#### INPUT DATA:
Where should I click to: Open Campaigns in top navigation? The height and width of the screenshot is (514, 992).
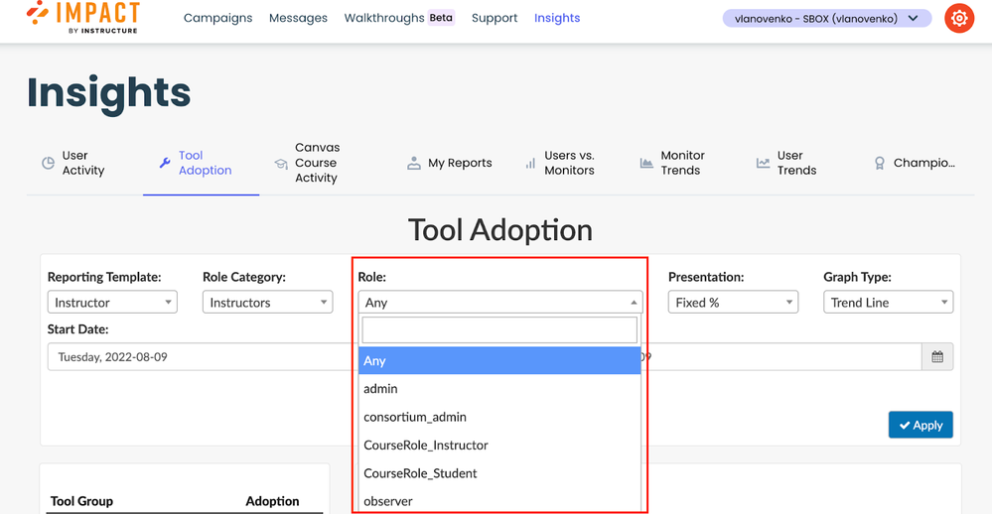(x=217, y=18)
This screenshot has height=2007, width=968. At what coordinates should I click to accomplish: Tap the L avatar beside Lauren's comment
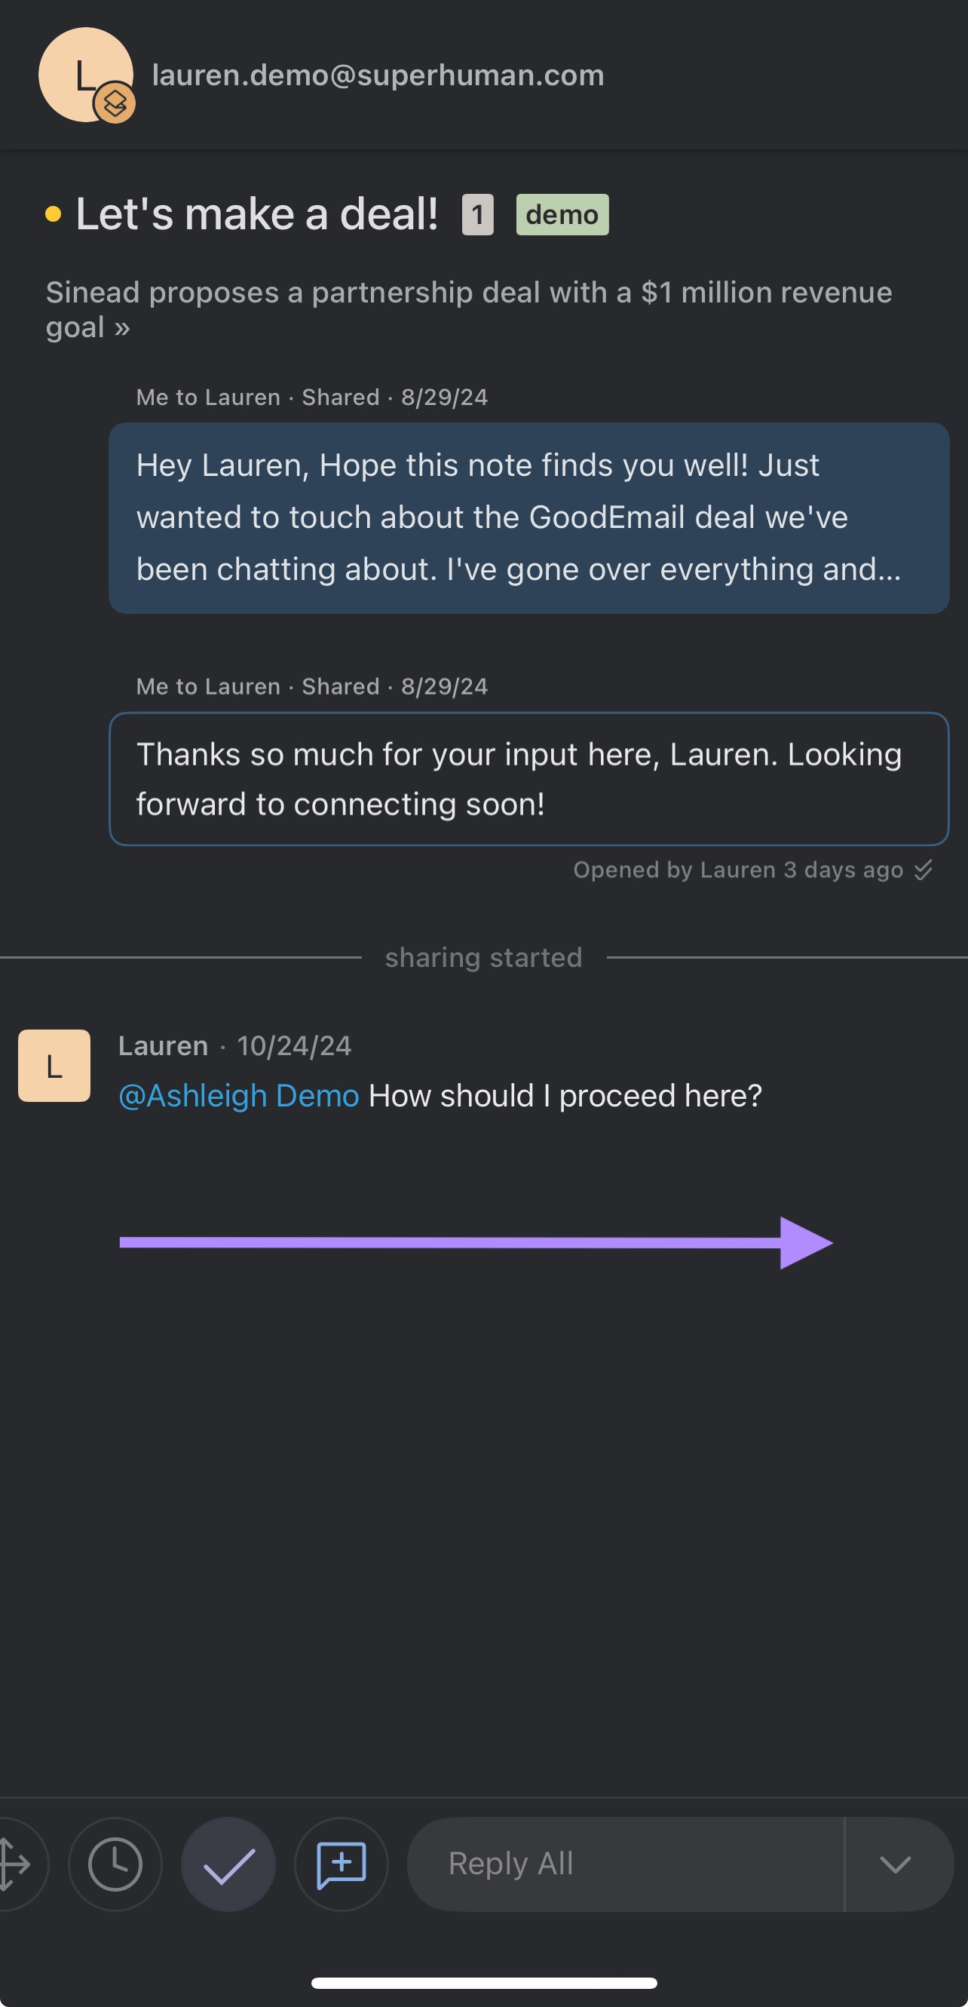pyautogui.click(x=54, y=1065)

* * *

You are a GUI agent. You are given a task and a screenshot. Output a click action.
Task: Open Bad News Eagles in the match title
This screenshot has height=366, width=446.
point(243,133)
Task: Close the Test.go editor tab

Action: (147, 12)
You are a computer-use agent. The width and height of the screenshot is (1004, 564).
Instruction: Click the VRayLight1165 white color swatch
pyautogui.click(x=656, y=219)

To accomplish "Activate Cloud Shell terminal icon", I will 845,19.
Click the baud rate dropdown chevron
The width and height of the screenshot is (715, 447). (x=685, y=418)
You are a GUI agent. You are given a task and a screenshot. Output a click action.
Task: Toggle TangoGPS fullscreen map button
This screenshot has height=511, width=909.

#### WHAT NEEDS TO BE DONE:
Begin at the line above that has "This screenshot has height=366, width=446." and stop after the line that has "This screenshot has height=511, width=909.", copying each line exactly and adding nothing else.

#### FINISHED EXERCISE:
This screenshot has height=366, width=446.
point(243,133)
Task: Close the Test.go editor tab

Action: (147, 12)
You are a computer-use agent. The width and height of the screenshot is (1004, 564).
Instruction: Click the VRayLight1165 white color swatch
pyautogui.click(x=656, y=219)

To accomplish "Activate Cloud Shell terminal icon", I will 845,19.
Click the baud rate dropdown chevron
The width and height of the screenshot is (715, 447). (x=685, y=418)
You are a GUI agent. You are given a task and a screenshot. Output a click action.
Task: Toggle TangoGPS fullscreen map button
This screenshot has height=511, width=909.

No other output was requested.